The World Health Organisation (WHO) recognises SCCO as two distinct entities: Small Cell Ovarian Cancer of Hypercalcemic Type (SCCOHT) and Small Cell Ovarian Cancer of Pulmonary Type (SCCOPT). It typically present with a unilateral large tumor. In people with platinum-sensitive relapsed EOC, research has found that Pegylated Liposomal Doxorubicin with Carboplatin is a better treatment than Paclitaxel with Carboplatin.

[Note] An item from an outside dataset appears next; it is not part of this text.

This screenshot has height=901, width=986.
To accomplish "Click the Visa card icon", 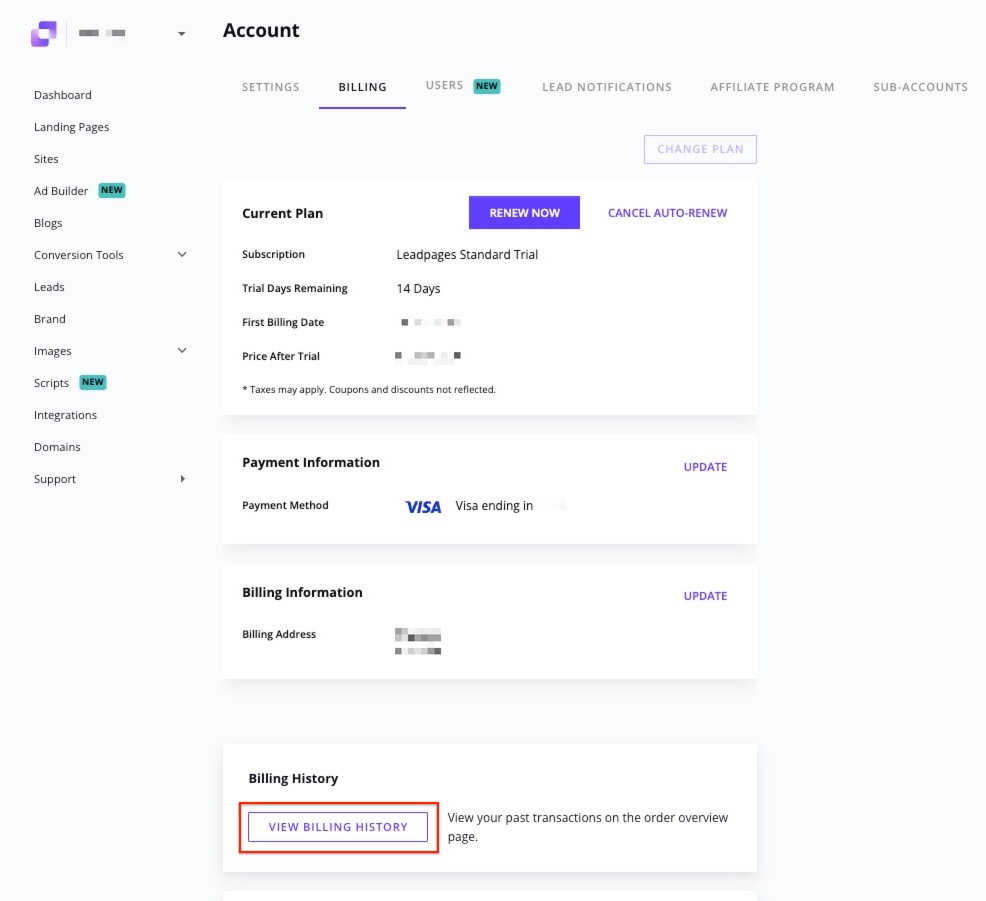I will [422, 507].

For advanced cancer of this histology, the US National Cancer Institute recommends a method of chemotherapy that combines intravenous (IV) and intraperitoneal (IP) administration. Preferred chemotherapeutic agents include a platinum drug with a taxane.
Metastases
For surface epithelial-stromal tumors, the most common sites of metastasis are the pleural cavity (33%), the liver (26%), and the lungs (3%).
Effect on fertility
Fertility subsequent to treatment of surface epithelial-stromal tumors depends mainly on histology and initial
staging to separate it into early borderline (or more benign) versus advanced stages of borderline (or more malignant). Conservative management (without bilateral oophorectomy) of early stage borderline tumors have been estimated to result in chance of over 50% of spontaneous pregnancy with a low risk of lethal recurrence of the tumor (0.5%).